Si beaucoup croient que l’ALÉNA et plus tard l’ACEUM ont rendu ces types de considérations inutiles, ils se trompent. Une évaluation précise et la documentation connexe ont toujours fait partie intégrante de la conformité douanière; cependant, de nombreux importateurs ont simplement maintenu des pratiques de conformité inférieures à celles qui étaient adéquates lors de l’utilisation de l’accord commercial. De leur point de vue, le risque était de n’avoir qu’à payer le taux tarifaire standard, qui était généralement faible pour la plupart des produits (pensez aux centiles à un seul chiffre). Mais dans l’environnement actuel où les surtaxes abondent, l’importance de l’évaluation, en particulier entre les sociétés, a reçu une priorité renouvelée et, espérons-le, pas seulement à court terme.
Retenue de fret
L’une des entrées de coûts importantes pour tout produit est le coût associé à la logistique de rassembler les différents composants du produit pour le processus de fabrication. Cela est particulièrement vrai pour les produits impliquant de gros composants, comme les voitures et les avions, mais pas exclusivement.

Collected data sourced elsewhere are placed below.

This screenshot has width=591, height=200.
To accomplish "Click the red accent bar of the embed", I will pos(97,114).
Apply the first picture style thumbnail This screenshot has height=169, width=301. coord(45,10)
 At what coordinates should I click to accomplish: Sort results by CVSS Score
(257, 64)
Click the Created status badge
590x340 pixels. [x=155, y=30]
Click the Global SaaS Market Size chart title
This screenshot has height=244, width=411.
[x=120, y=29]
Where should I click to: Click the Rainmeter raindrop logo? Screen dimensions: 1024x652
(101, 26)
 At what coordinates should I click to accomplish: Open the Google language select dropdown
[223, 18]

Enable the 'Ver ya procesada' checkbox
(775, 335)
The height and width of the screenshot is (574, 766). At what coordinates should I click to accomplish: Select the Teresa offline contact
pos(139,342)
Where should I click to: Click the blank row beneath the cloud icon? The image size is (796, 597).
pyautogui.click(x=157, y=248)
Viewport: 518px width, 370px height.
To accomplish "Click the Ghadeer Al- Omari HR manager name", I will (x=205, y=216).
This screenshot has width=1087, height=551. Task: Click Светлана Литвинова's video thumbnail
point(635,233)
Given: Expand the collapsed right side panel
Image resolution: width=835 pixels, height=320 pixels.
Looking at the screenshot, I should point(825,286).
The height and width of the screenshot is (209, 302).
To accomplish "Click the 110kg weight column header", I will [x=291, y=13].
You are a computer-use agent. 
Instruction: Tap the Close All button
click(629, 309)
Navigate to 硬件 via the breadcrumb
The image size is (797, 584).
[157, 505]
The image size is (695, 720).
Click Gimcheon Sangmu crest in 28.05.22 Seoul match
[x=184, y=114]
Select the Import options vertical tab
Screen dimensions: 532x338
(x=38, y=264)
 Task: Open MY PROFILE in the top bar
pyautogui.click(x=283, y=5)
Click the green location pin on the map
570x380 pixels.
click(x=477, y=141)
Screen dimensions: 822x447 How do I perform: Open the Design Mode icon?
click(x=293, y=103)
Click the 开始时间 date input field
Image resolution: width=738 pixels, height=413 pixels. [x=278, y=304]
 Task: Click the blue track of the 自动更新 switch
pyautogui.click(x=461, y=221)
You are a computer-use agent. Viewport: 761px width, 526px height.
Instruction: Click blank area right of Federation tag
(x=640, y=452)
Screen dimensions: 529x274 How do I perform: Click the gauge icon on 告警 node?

Pour aider à compenser leurs droits de douane, les importateurs peuvent déduire le coût du fret de l’évaluation de leurs marchandises importées. Tout comme dans l’exemple des parties liées ci-dessus, de nombreuses entreprises ne profitent pas de cette occasion en raison d’une mauvaise documentation, ce qui les rend incapables de prouver le coût définitif du fret (les estimations ne sont pas autorisées). Beaucoup n’utilisent pas ce mécanisme de réduction des droits parce que le libre-échange le rend inutile.
Pas seulement un arrêt
Beaucoup de personnes se renseigneront sur les types de mécanismes énumérés ci-dessus afin d’atténuer l’impact des droits pendant que des surtaxes sont en place. Et c’est précisément ce que feront les mécanismes. Le problème est que la tourmente des derniers mois a prouvé que nous ne pouvons pas tenir le libre-échange pour acquis. L’ACEUM sera probablement renégocié une fois de plus en 2026 et il n’y a aucune garantie qu’il vivra après cette négociation. Même si c’est le cas, on ne sait pas quand la poussée de protectionnisme se produira.
Les mécanismes mentionnés ci-dessus sont liés à une bonne hygiène des données. Ils exigent des entreprises qu’elles fassent preuve de diligence dans leur documentation et leur tenue de dossiers et qu’elles fassent preuve de minutie quant à la façon dont elles partagent ces renseignements et ces documents entre les acheteurs et les vendeurs liés et non liés.
Bon nombre des clients que nous soutenons éprouvent souvent des difficultés avec ces mêmes processus et se retrouvent confrontés à des difficultés à réclamer un remboursement de droits autrement facilement atteignable. S’il y a une leçon à tirer du tumulte de ces derniers mois, c’est que nous avons tourné en rond au cours des trente dernières années, ce qui nous a ramenés au rolodex.
Jeff Fraser est directeur du conseil au sein du groupe de conseil en commerce international de Livingston. Il élabore des programmes de conformité personnalisés pour les importateurs et fournit des conseils d’expert sur l’identification des économies de droits de douane et des programmes de recouvrement. Il possède également une expérience considérable dans la mise en place de processus transfrontaliers spécifiques aux besoins des importateurs non-résidents basés aux États-Unis.